**Sélection:**
En France, la nouvelle vie des enfants de Gaza

Depuis le début de la guerre dans l’enclave palestinienne, les autorités françaises ont accueilli près de cinq cents Gazaouis. Une centaine d’autres ont réussi à obtenir des visas depuis l’Égypte. Parmi ces réfugiés, une majorité d’enfants grandit dans la région d’Angers, loin des bombardements aveugles de l’armée israélienne.

Céline Martelet  et  Alexandre Rito  • 4 juin 2025 abonné·es
En France, la nouvelle vie des enfants de Gaza
Leila, Mariam et Ahmed dans le jardin de leur nouvelle maison à Sainte- Gemmes-sur-Loire, le 25 mai.
© Alexandre Rito

Les yeux rivés à son qanoun posé sur ses genoux, Reema semble dans un autre monde. Bien loin de ce concert organisé devant la ­mairie de Sainte-Gemmes-sur-Loire. L’adolescente de 13 ans pince avec précision les dizaines de cordes de cet instrument en bois, sorte de harpe orientale. « J’ai appris à en jouer à Gaza, j’ai commencé à l’âge de 6 ans. J’aime sa forme et surtout le son qu’il émet, confie la jeune fille en descendant de la scène. Ça m’aide à retrouver la paix. » La guerre qu’elle a vécue, Reema n’aime pas en parler. Juste un mot : « terrible ».

Elle préfère se souvenir de son premier qanoun, avec lequel tout a commencé. Comme sa vie d’adolescente palestinienne, il a été anéanti par une frappe aérienne de l’armée israélienne. Avec sa petite sœur et ses parents, Reema a quitté la bande de Gaza fin avril 2024, quelques jours avant la fermeture définitive du passage de Rafah vers l’Égypte. Après huit mois passés au Caire, son père – musicien réputé de l’enclave palestinienne – est sélectionné par le programme Pause. Ce dispositif parrainé par les autorités françaises vient notamment en aide aux artistes en danger. Toute la famille obtient alors un visa pour la France.

L’éducation comme priorité

Accueillie par l’association franco-palestinienne Al Kamandjati, Reema débarque à Paris le 9 janvier 2025 et s’installe dans une petite ville près d’Angers. Quelques jours plus tard, la Gazaouie entre en classe de 5e au collège, sans parler un mot de français. « Il y a des matières difficiles à comprendre, comme l’histoire, parce que tout est écrit. Mais les mathématiques et l’anglais, c’est plus facile », raconte pudiquement la jeune élève.

(Entrées sur la recherche de mots et d'éléments)
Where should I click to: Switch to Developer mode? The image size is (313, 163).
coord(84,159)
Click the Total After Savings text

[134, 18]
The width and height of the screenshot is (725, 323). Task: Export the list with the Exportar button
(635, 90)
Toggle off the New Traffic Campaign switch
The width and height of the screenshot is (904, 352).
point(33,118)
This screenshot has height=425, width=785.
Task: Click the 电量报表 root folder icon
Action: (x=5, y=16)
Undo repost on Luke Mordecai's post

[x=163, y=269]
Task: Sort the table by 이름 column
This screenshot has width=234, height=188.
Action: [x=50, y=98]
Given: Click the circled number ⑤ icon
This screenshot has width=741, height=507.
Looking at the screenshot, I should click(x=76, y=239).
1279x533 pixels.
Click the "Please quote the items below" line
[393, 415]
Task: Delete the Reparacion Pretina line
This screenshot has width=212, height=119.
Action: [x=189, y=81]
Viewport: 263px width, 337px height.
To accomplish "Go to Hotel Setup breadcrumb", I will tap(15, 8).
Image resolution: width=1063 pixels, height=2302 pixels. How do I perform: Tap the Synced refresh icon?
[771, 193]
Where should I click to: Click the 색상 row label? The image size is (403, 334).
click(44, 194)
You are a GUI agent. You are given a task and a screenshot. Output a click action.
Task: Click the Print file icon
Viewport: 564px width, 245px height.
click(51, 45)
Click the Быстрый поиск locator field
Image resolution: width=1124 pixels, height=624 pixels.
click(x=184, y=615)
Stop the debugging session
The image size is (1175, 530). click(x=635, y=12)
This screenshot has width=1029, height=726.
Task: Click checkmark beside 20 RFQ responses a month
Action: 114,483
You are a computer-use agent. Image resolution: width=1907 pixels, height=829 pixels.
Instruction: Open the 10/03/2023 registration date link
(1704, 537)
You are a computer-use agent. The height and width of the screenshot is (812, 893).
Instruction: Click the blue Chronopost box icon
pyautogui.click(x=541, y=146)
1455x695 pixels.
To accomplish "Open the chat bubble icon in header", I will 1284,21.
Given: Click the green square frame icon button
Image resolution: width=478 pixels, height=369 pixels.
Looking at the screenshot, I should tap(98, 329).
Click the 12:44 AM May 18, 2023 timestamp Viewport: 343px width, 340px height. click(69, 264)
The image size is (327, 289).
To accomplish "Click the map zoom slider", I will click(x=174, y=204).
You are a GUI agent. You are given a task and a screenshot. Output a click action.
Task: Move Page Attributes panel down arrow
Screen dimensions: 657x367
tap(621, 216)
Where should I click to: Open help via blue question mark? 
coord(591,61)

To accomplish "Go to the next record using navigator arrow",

**Actions à réaliser:**
• 1. Dans les enregistrements, recopiez les lignes allant de celle qui contient "Task: Delete the Reparacion Pretina line" à celle qui contient "click(44, 194)", toutes deux incluses, consignes comprises. Augmentez de 21 chaque nombre des coordonnées données en réponse.
• 2. Reprenez le texte sur les enfants de Gaza réfugiés en France là où il s'arrête et poursuivez-le.
Le texte et les enregistrements n'ont aucun rapport entre eux.

**Réponses aux problèmes:**
• 1.
Task: Delete the Reparacion Pretina line
This screenshot has width=212, height=119.
Action: [x=210, y=102]
Viewport: 263px width, 337px height.
To accomplish "Go to Hotel Setup breadcrumb", I will tap(36, 29).
Image resolution: width=1063 pixels, height=2302 pixels. How do I perform: Tap the Synced refresh icon?
[792, 214]
Where should I click to: Click the 색상 row label? The image size is (403, 334).
click(65, 215)

• 2.
J’ai toujours été une bonne élève, aujourd’hui je fais tout pour l’être encore ! 

Reema

Chaque semaine, Reema suit huit heures de cours intensif de français au sein de son établissement scolaire. « J’ai toujours été une bonne élève, aujourd’hui je fais tout pour l’être encore ! » Au total, Al Kamandjati a pris en charge treize enfants gazaouis ces derniers mois. « C’est monumental pour eux comme investissement, reconnaît Chantal Heulin, l’une des bénévoles qui s’est occupée spécifiquement des plus jeunes, mais je suis absolument stupéfaite par leur détermination. C’est incroyable. »

Enfants Gaza France
Reema dans sa chambre avec son qanoun, à Saint-Barthélemy-d’Anjou, le 25 mai. (Photo : Alexandre Rito.)

Ahmed, 11 ans, est sorti de la bande de Gaza il y a un peu plus d’un mois. Lui aussi est très vite retourné à l’école : « Je connais déjà quelques mots,sourit le petit garçon. Bonjour ; ça va ; enchanté ; s’il vous plaît ; au revoir ; à bientôt. » Très fier, il compte jusqu’à dix dans un français presque parfait. En peu de temps, il a beaucoup progressé, aidé par deux élèves dont les parents sont d’origine marocaine et algérienne. Leurs dialectes sont différents mais ils l’aident à comprendre ce qui se dit autour de lui.

« Cela n’a pas été évident au départ bien sûr, mais ce sont des enfants tellement curieux », souligne, ému, Xavier Provost, le ­principal-adjoint du collège Jean-Mermoz d’Angers, où sont scolarisés quatre adolescents gazaouis. « Les deux parents sont présents à chaque rendez-vous, et je vous assure que ce n’est pas souvent le cas. J’ai rarement vu des familles poser autant de questions », ajoute Thierry Walme, le principal de l’établissement.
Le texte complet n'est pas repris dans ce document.